• _Dataset extract_:
-- -- --

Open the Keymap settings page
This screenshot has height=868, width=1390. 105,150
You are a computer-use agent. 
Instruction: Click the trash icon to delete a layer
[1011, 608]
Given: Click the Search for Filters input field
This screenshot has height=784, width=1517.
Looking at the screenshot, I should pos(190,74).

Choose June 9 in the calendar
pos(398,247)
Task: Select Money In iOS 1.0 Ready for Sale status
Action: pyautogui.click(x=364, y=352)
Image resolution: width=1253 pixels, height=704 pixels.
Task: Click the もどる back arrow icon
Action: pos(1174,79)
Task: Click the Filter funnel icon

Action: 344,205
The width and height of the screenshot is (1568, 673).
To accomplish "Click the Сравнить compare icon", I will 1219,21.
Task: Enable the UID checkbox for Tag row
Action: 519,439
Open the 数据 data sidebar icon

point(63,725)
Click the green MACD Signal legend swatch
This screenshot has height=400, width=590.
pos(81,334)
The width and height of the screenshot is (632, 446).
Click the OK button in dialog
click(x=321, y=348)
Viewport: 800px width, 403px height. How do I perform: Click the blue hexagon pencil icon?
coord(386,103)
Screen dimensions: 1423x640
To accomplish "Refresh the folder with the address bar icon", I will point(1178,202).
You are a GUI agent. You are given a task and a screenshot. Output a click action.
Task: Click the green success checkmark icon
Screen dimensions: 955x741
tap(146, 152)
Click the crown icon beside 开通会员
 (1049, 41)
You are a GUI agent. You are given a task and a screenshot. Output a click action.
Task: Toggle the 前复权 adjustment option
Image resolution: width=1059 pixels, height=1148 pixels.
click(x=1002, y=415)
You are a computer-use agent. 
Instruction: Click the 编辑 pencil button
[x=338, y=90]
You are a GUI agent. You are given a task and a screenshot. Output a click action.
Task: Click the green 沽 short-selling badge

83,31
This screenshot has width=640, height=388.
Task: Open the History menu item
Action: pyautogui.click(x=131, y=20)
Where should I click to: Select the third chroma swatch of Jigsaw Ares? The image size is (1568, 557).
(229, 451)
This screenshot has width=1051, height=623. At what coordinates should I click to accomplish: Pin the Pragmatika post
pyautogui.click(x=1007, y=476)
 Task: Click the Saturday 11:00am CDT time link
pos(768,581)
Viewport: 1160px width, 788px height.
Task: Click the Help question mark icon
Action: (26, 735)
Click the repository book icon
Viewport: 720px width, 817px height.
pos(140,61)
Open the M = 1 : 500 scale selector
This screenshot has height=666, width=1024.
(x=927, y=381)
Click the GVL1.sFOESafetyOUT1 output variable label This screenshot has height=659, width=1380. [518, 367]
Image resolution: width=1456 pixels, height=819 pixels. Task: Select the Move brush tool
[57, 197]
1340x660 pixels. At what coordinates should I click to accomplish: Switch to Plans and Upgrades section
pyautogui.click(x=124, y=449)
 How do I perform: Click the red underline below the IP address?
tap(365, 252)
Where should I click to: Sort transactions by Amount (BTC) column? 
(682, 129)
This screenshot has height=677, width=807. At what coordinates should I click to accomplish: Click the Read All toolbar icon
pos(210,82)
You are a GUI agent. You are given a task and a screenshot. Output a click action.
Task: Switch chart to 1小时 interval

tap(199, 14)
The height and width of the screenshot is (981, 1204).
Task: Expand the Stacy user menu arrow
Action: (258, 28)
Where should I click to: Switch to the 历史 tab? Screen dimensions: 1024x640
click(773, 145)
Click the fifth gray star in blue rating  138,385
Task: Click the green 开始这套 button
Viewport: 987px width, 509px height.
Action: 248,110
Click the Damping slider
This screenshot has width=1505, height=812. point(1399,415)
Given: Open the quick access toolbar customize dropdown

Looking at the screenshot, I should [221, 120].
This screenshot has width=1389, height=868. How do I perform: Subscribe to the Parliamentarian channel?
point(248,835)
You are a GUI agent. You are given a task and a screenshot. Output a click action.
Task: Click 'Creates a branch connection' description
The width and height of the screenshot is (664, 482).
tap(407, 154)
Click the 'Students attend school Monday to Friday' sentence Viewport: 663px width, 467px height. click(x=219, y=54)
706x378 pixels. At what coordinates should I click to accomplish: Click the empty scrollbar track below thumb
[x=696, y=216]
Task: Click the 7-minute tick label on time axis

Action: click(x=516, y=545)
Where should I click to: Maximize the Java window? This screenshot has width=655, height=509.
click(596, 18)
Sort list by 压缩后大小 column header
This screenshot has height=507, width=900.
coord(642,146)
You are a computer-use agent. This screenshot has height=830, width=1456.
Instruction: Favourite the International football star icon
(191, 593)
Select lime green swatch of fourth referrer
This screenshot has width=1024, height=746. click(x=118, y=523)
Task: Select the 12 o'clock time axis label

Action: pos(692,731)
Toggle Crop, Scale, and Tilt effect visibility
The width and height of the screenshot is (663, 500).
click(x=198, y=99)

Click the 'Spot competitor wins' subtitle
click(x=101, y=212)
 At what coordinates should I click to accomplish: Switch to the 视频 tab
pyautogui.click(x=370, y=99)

-- -- --

• _Problem statement_: Only the lines from the one holding "Task: Click the 7-minute" to the end of the entries above belong in the answer, each copied exactly.

• _Response to this exercise_:
Task: Click the 7-minute tick label on time axis

Action: click(x=516, y=545)
Where should I click to: Maximize the Java window? This screenshot has width=655, height=509.
click(596, 18)
Sort list by 压缩后大小 column header
This screenshot has height=507, width=900.
coord(642,146)
You are a computer-use agent. This screenshot has height=830, width=1456.
Instruction: Favourite the International football star icon
(191, 593)
Select lime green swatch of fourth referrer
This screenshot has width=1024, height=746. click(x=118, y=523)
Task: Select the 12 o'clock time axis label

Action: pos(692,731)
Toggle Crop, Scale, and Tilt effect visibility
The width and height of the screenshot is (663, 500).
click(x=198, y=99)

Click the 'Spot competitor wins' subtitle
click(x=101, y=212)
 At what coordinates should I click to accomplish: Switch to the 视频 tab
pyautogui.click(x=370, y=99)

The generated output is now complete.